If the existing files were encrypted with AxCrypt 2, and you *changed*, not *reset* your password they will seamlessly open with the new password. The article here: http://www.axcrypt.net/blog/axcrypt-online-vs-offline/ explains how this works.
Otherwise, AxCrypt will prompt you for the password.March 16, 2017 at 14:57 #5751
I also would prefer to be able to encrypt/decrypt files individually. Axcrypt2 functionally becomes very much like Veracrypt in that when you decrypt, all your files are functionally unencrypted. So Axcrypt loses it’s distinctiveness from other products. The reason I don’t like the idea of Veracrypt is that to use any of my encrypted files, I must unlock all of them. If someone has hacked my computer, and can copy files from it, then ALL of my sensative information is open to them. With Axcrypt1, at least the damage is minimized so they can only get the information from the one currently open file.

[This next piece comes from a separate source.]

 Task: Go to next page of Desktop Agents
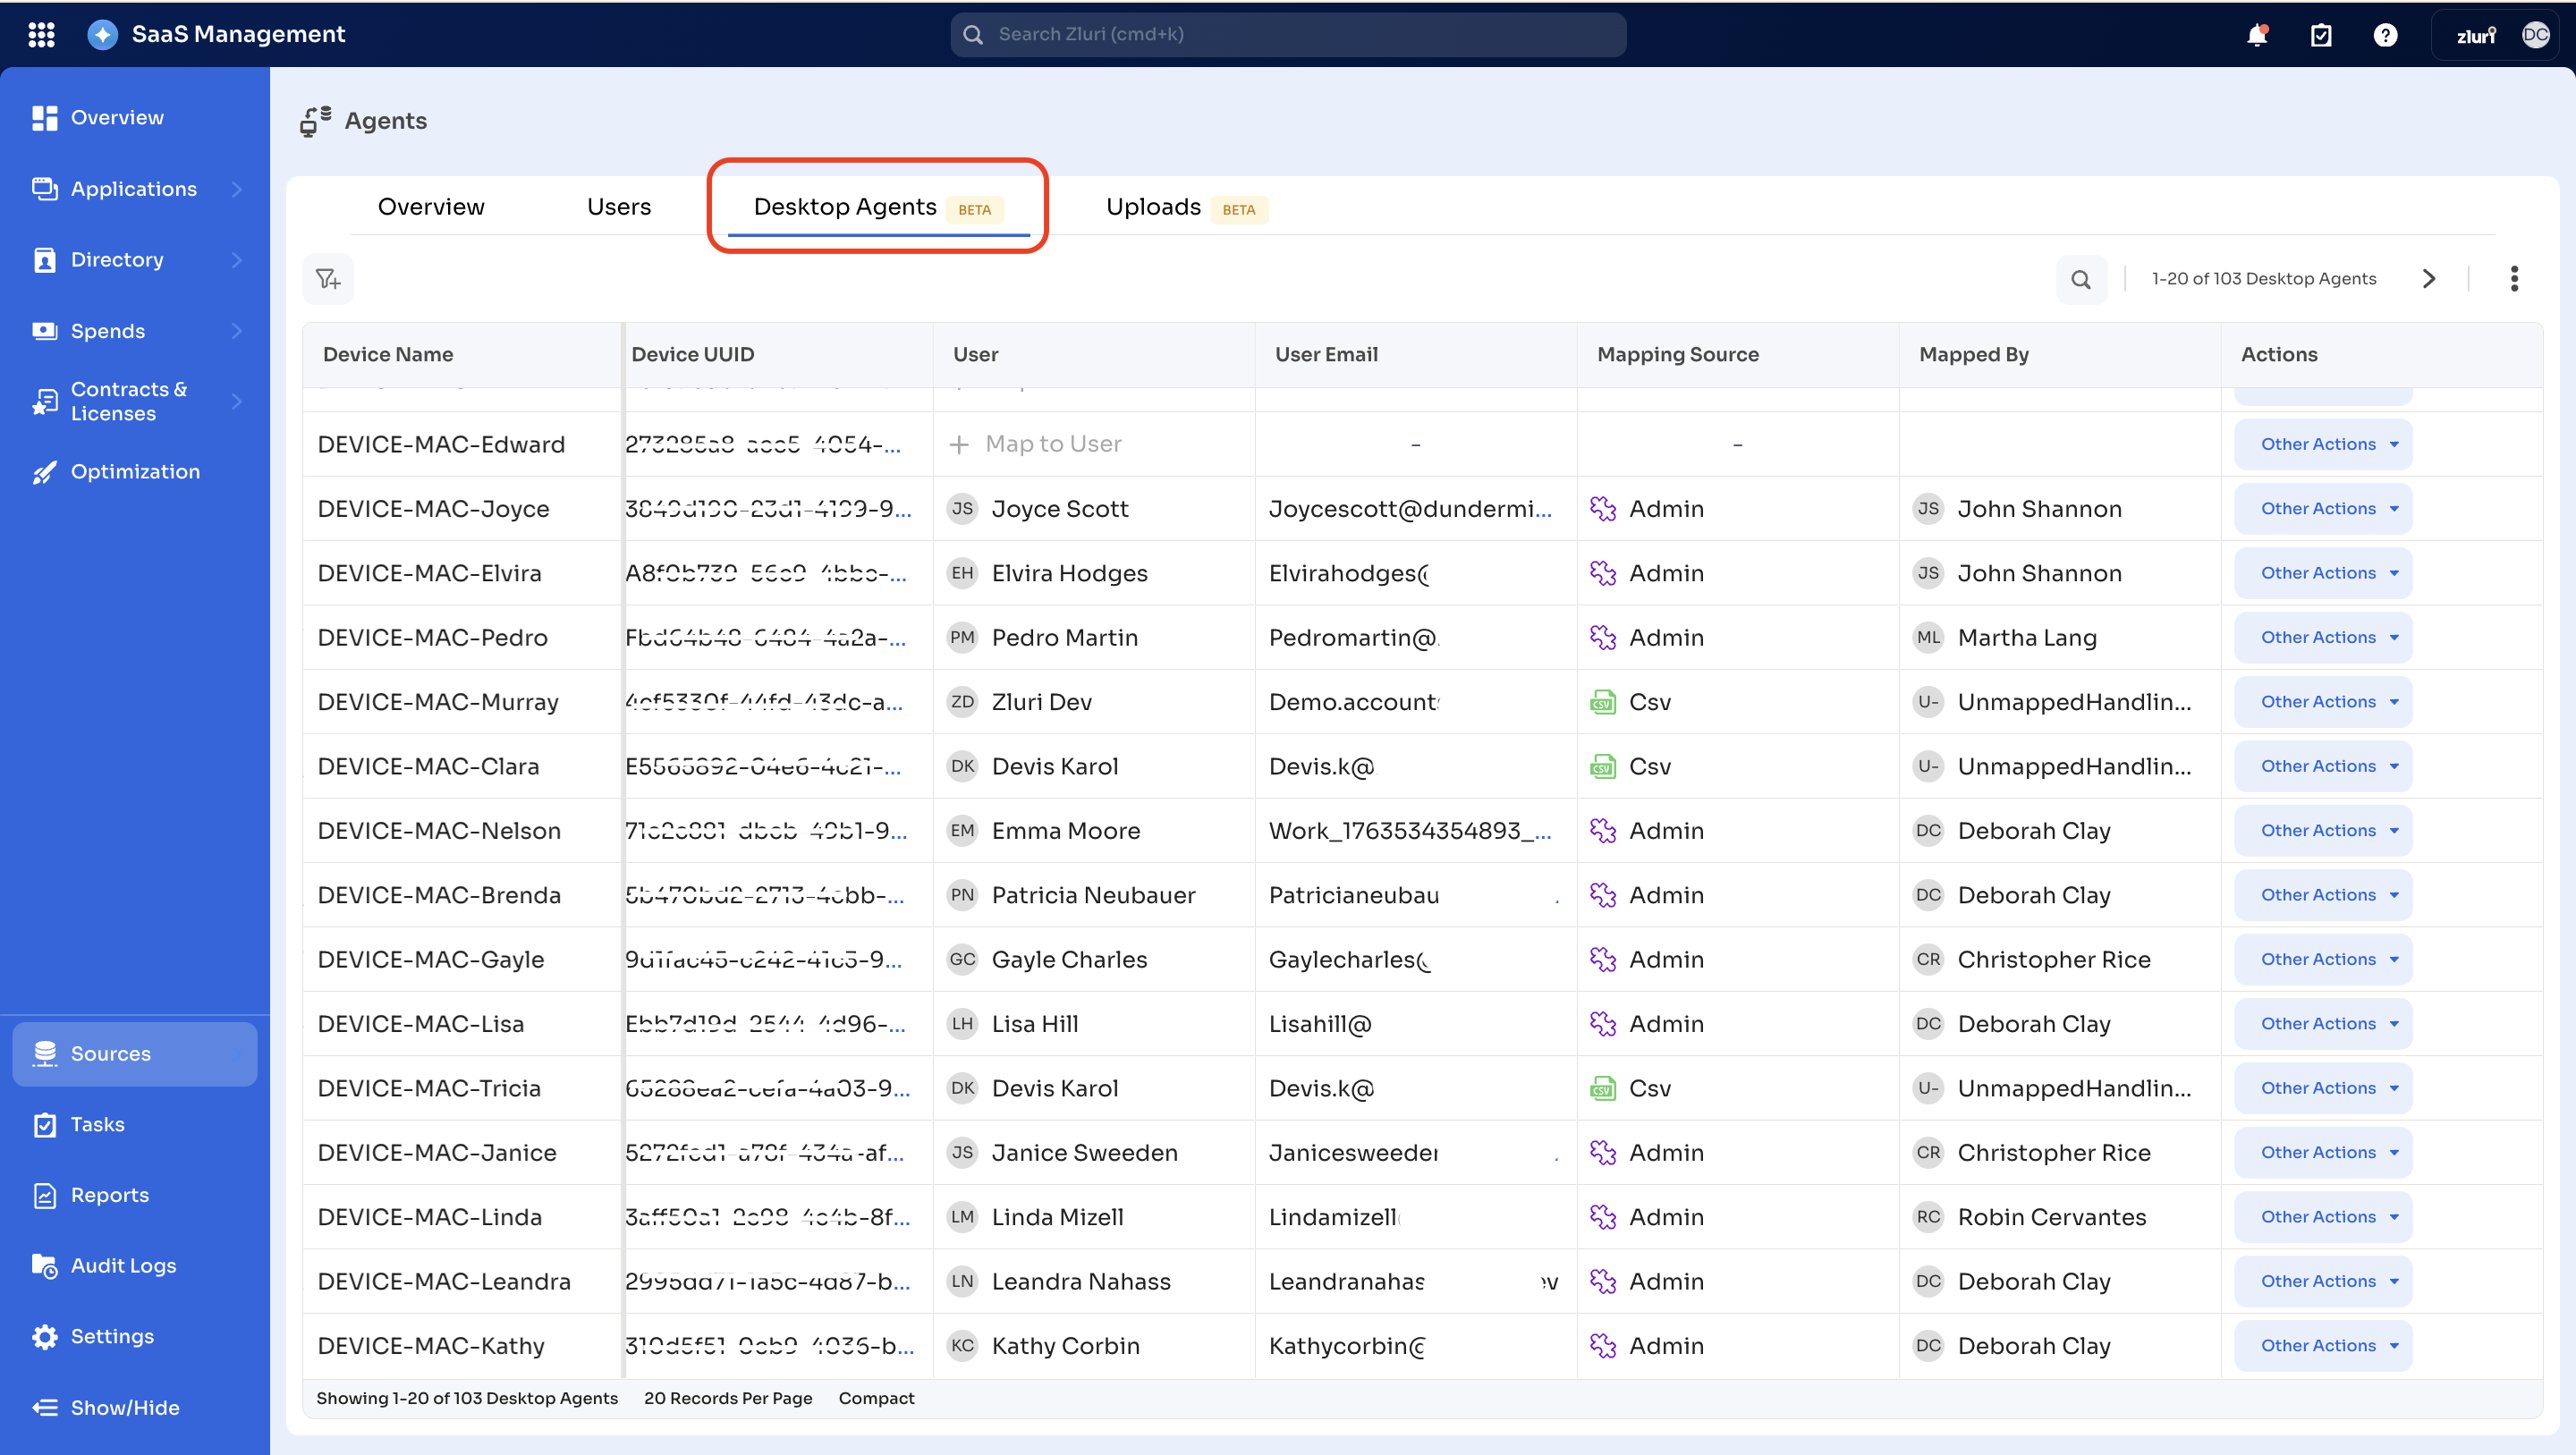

I understand that if you have been hacked to the extent someone is accessing your computer, you are already in a world of hurt. But I guess it makes me “feel” better knowing the whole farm isn’t wide open when I work with one file.

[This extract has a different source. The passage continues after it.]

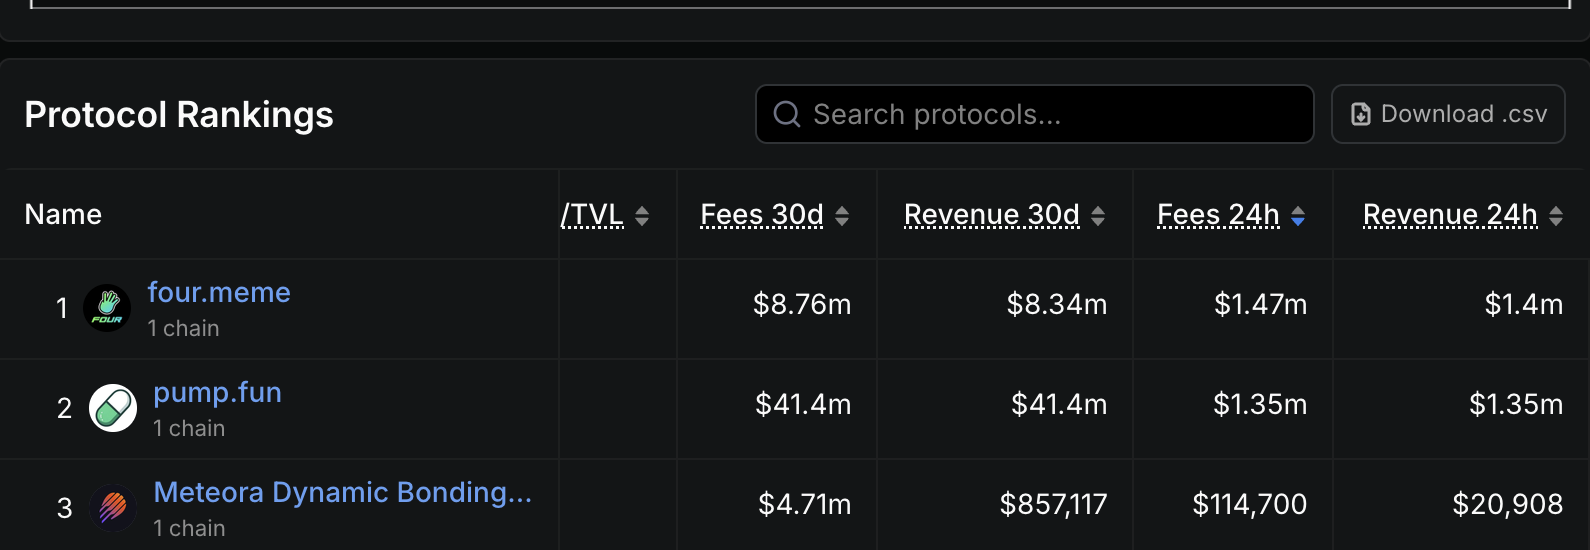
Task: Click the magnifier icon in search box
Action: (787, 115)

By the way, it seems like from a functional security standpoint, if I use the same very strong password for all my files with axcrypt1 (thus saving me from remembering multiple passwords), it would still be better security than all my files basically unencrypted at once.
BTW, Many thanks for your work over the years.March 16, 2017 at 22:00 #5752
Thanks for your input! I think the most common problem here is not really using different passwords or not, but the AxCrypt 2 behavior of remembering the password so you don’t need to / have to type it every time. This existed in AxCrypt 1 as well, but was optional (“Remember this passphrase for decryption”).
We’ll be adding an option to require the password for every time a file is opened, not because we really think it’s a good idea or necessary, but by popular demand ;-)March 16, 2017 at 22:30 #5754
Thank you for your reply. It is very gracious of you to answer all these questions and comments – it must take hours. And thank you for adding that option. I will take advantage of it.
I don’t really know how “risky” it is to have my private documents un-encrypted for a couple hours while I work with one of them. Probably a fine example of paranoia. I suppose a hacker would have to be paying attention to my one little PC at the time I have my files un-encrypted and copy them off before I am done and re-encrypt them. And I doubt a hacker can afford to sit there and watch my computer waiting for me to work with an encrypted file, so I suppose the chances of that are nearly nil. But it somehow comforts me to know that only the file I am working with is exposed at that time.
BrianMarch 16, 2017 at 22:41 #5755
You are welcome. Although we try to make AxCrypt about real security within well-defined boundaries, if we can provide both real security and a good feeling, we’ll try to do so.